_What this task involves_
Lay out the lines below as a Markdown table with the columns Row and Line. Number each line in Row, and leave out blank lines.

(Entries pointing to words and elements)

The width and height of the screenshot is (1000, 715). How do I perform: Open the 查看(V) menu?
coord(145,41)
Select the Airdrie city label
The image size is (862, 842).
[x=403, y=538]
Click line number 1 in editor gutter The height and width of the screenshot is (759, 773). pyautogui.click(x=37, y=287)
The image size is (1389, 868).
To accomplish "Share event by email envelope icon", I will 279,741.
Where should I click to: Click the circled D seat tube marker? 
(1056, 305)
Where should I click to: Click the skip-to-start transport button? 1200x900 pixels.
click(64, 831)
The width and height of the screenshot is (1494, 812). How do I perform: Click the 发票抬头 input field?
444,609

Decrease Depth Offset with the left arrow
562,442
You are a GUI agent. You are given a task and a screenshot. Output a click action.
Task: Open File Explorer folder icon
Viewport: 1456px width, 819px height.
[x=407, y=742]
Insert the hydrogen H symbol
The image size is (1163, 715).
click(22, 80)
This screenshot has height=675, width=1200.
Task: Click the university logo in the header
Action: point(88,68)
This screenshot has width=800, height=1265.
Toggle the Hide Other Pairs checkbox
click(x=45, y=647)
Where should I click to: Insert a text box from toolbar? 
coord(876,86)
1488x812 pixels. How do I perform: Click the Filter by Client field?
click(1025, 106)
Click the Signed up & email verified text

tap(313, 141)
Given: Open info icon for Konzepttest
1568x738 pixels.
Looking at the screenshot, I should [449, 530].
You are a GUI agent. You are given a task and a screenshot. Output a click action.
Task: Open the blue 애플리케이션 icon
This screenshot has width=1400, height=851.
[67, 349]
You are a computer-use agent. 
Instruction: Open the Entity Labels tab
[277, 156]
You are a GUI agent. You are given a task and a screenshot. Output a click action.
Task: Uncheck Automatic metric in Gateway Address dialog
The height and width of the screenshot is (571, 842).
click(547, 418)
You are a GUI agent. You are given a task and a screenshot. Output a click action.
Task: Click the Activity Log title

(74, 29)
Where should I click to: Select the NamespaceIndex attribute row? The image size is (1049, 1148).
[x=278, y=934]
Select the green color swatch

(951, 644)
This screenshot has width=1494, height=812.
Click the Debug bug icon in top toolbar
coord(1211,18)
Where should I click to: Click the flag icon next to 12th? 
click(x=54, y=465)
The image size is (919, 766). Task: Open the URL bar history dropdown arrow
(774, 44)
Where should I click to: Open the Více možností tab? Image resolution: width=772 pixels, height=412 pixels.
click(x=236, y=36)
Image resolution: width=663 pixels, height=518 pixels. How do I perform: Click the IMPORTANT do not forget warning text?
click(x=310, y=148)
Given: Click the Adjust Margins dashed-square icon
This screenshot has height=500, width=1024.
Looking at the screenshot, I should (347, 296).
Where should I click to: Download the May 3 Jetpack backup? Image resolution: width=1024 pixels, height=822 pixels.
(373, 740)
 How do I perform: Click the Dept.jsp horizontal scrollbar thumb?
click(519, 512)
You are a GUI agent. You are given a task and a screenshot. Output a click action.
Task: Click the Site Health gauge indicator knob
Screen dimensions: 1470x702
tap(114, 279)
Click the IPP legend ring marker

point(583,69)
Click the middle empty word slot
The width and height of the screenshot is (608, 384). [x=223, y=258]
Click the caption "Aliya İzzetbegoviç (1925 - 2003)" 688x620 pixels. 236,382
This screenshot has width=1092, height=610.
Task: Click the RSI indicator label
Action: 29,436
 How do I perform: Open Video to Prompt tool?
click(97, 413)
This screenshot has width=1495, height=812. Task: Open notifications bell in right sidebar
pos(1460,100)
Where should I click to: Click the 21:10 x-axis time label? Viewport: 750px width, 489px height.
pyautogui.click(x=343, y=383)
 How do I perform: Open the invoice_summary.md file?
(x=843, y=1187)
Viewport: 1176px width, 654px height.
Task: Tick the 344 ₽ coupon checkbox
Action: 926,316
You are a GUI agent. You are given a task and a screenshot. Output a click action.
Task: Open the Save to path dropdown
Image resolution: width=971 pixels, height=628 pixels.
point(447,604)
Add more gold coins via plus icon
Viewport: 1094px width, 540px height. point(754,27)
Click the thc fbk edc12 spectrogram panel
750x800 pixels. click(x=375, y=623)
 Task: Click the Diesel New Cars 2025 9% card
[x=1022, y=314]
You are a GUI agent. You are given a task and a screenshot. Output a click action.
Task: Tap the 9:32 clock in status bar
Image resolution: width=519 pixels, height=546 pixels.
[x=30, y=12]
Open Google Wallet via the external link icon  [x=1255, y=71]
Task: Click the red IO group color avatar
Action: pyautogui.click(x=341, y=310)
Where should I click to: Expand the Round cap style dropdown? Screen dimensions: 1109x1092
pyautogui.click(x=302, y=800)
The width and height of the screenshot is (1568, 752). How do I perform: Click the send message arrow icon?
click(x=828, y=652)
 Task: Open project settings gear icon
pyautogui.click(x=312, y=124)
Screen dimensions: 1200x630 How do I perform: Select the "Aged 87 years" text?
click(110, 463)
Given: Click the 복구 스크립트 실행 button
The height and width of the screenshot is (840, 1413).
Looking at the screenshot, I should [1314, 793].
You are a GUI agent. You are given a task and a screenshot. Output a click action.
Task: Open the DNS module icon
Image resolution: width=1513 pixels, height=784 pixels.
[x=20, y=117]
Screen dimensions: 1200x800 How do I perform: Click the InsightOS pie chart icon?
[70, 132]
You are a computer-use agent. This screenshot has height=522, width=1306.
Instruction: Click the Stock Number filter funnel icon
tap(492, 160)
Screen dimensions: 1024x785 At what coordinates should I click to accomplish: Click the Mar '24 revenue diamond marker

_Answer to the problem_
| Row | Line |
|---|---|
| 1 | The width and height of the screenshot is (1000, 715). How do I perform: Open the 查看(V) menu? |
| 2 | coord(145,41) |
| 3 | Select the Airdrie city label |
| 4 | The image size is (862, 842). |
| 5 | [x=403, y=538] |
| 6 | Click line number 1 in editor gutter The height and width of the screenshot is (759, 773). pyautogui.click(x=37, y=287) |
| 7 | The image size is (1389, 868). |
| 8 | To accomplish "Share event by email envelope icon", I will 279,741. |
| 9 | Where should I click to: Click the circled D seat tube marker?  |
| 10 | (1056, 305) |
| 11 | Where should I click to: Click the skip-to-start transport button? 1200x900 pixels. |
| 12 | click(64, 831) |
| 13 | The width and height of the screenshot is (1494, 812). How do I perform: Click the 发票抬头 input field? |
| 14 | 444,609 |
| 15 | Decrease Depth Offset with the left arrow |
| 16 | 562,442 |
| 17 | You are a GUI agent. You are given a task and a screenshot. Output a click action. |
| 18 | Task: Open File Explorer folder icon |
| 19 | Viewport: 1456px width, 819px height. |
| 20 | [x=407, y=742] |
| 21 | Insert the hydrogen H symbol |
| 22 | The image size is (1163, 715). |
| 23 | click(22, 80) |
| 24 | This screenshot has height=675, width=1200. |
| 25 | Task: Click the university logo in the header |
| 26 | Action: point(88,68) |
| 27 | This screenshot has width=800, height=1265. |
| 28 | Toggle the Hide Other Pairs checkbox |
| 29 | click(x=45, y=647) |
| 30 | Where should I click to: Insert a text box from toolbar?  |
| 31 | coord(876,86) |
| 32 | 1488x812 pixels. How do I perform: Click the Filter by Client field? |
| 33 | click(1025, 106) |
| 34 | Click the Signed up & email verified text |
| 35 | tap(313, 141) |
| 36 | Given: Open info icon for Konzepttest |
| 37 | 1568x738 pixels. |
| 38 | Looking at the screenshot, I should [449, 530]. |
| 39 | You are a GUI agent. You are given a task and a screenshot. Output a click action. |
| 40 | Task: Open the blue 애플리케이션 icon |
| 41 | This screenshot has width=1400, height=851. |
| 42 | [67, 349] |
| 43 | You are a computer-use agent.  |
| 44 | Instruction: Open the Entity Labels tab |
| 45 | [277, 156] |
| 46 | You are a GUI agent. You are given a task and a screenshot. Output a click action. |
| 47 | Task: Uncheck Automatic metric in Gateway Address dialog |
| 48 | The height and width of the screenshot is (571, 842). |
| 49 | click(547, 418) |
| 50 | You are a GUI agent. You are given a task and a screenshot. Output a click action. |
| 51 | Task: Click the Activity Log title |
| 52 | (74, 29) |
| 53 | Where should I click to: Select the NamespaceIndex attribute row? The image size is (1049, 1148). |
| 54 | [x=278, y=934] |
| 55 | Select the green color swatch |
| 56 | (951, 644) |
| 57 | This screenshot has width=1494, height=812. |
| 58 | Click the Debug bug icon in top toolbar |
| 59 | coord(1211,18) |
| 60 | Where should I click to: Click the flag icon next to 12th?  |
| 61 | click(x=54, y=465) |
| 62 | The image size is (919, 766). Task: Open the URL bar history dropdown arrow |
| 63 | (774, 44) |
| 64 | Where should I click to: Open the Více možností tab? Image resolution: width=772 pixels, height=412 pixels. |
| 65 | click(x=236, y=36) |
| 66 | Image resolution: width=663 pixels, height=518 pixels. How do I perform: Click the IMPORTANT do not forget warning text? |
| 67 | click(x=310, y=148) |
| 68 | Given: Click the Adjust Margins dashed-square icon |
| 69 | This screenshot has height=500, width=1024. |
| 70 | Looking at the screenshot, I should (347, 296). |
| 71 | Where should I click to: Download the May 3 Jetpack backup? Image resolution: width=1024 pixels, height=822 pixels. |
| 72 | (373, 740) |
| 73 |  How do I perform: Click the Dept.jsp horizontal scrollbar thumb? |
| 74 | click(519, 512) |
| 75 | You are a GUI agent. You are given a task and a screenshot. Output a click action. |
| 76 | Task: Click the Site Health gauge indicator knob |
| 77 | Screen dimensions: 1470x702 |
| 78 | tap(114, 279) |
| 79 | Click the IPP legend ring marker |
| 80 | point(583,69) |
| 81 | Click the middle empty word slot |
| 82 | The width and height of the screenshot is (608, 384). [x=223, y=258] |
| 83 | Click the caption "Aliya İzzetbegoviç (1925 - 2003)" 688x620 pixels. 236,382 |
| 84 | This screenshot has width=1092, height=610. |
| 85 | Task: Click the RSI indicator label |
| 86 | Action: 29,436 |
| 87 |  How do I perform: Open Video to Prompt tool? |
| 88 | click(97, 413) |
| 89 | This screenshot has width=1495, height=812. Task: Open notifications bell in right sidebar |
| 90 | pos(1460,100) |
| 91 | Where should I click to: Click the 21:10 x-axis time label? Viewport: 750px width, 489px height. |
| 92 | pyautogui.click(x=343, y=383) |
| 93 |  How do I perform: Open the invoice_summary.md file? |
| 94 | (x=843, y=1187) |
| 95 | Viewport: 1176px width, 654px height. |
| 96 | Task: Tick the 344 ₽ coupon checkbox |
| 97 | Action: 926,316 |
| 98 | You are a GUI agent. You are given a task and a screenshot. Output a click action. |
| 99 | Task: Open the Save to path dropdown |
| 100 | Image resolution: width=971 pixels, height=628 pixels. |
| 101 | point(447,604) |
| 102 | Add more gold coins via plus icon |
| 103 | Viewport: 1094px width, 540px height. point(754,27) |
| 104 | Click the thc fbk edc12 spectrogram panel |
| 105 | 750x800 pixels. click(x=375, y=623) |
| 106 |  Task: Click the Diesel New Cars 2025 9% card |
| 107 | [x=1022, y=314] |
| 108 | You are a GUI agent. You are given a task and a screenshot. Output a click action. |
| 109 | Task: Tap the 9:32 clock in status bar |
| 110 | Image resolution: width=519 pixels, height=546 pixels. |
| 111 | [x=30, y=12] |
| 112 | Open Google Wallet via the external link icon  [x=1255, y=71] |
| 113 | Task: Click the red IO group color avatar |
| 114 | Action: pyautogui.click(x=341, y=310) |
| 115 | Where should I click to: Expand the Round cap style dropdown? Screen dimensions: 1109x1092 |
| 116 | pyautogui.click(x=302, y=800) |
| 117 | The width and height of the screenshot is (1568, 752). How do I perform: Click the send message arrow icon? |
| 118 | click(x=828, y=652) |
| 119 |  Task: Open project settings gear icon |
| 120 | pyautogui.click(x=312, y=124) |
| 121 | Screen dimensions: 1200x630 How do I perform: Select the "Aged 87 years" text? |
| 122 | click(110, 463) |
| 123 | Given: Click the 복구 스크립트 실행 button |
| 124 | The height and width of the screenshot is (840, 1413). |
| 125 | Looking at the screenshot, I should [1314, 793]. |
| 126 | You are a GUI agent. You are given a task and a screenshot. Output a click action. |
| 127 | Task: Open the DNS module icon |
| 128 | Image resolution: width=1513 pixels, height=784 pixels. |
| 129 | [x=20, y=117] |
| 130 | Screen dimensions: 1200x800 How do I perform: Click the InsightOS pie chart icon? |
| 131 | [70, 132] |
| 132 | You are a computer-use agent. This screenshot has height=522, width=1306. |
| 133 | Instruction: Click the Stock Number filter funnel icon |
| 134 | tap(492, 160) |
| 135 | Screen dimensions: 1024x785 At what coordinates should I click to accomplish: Click the Mar '24 revenue diamond marker |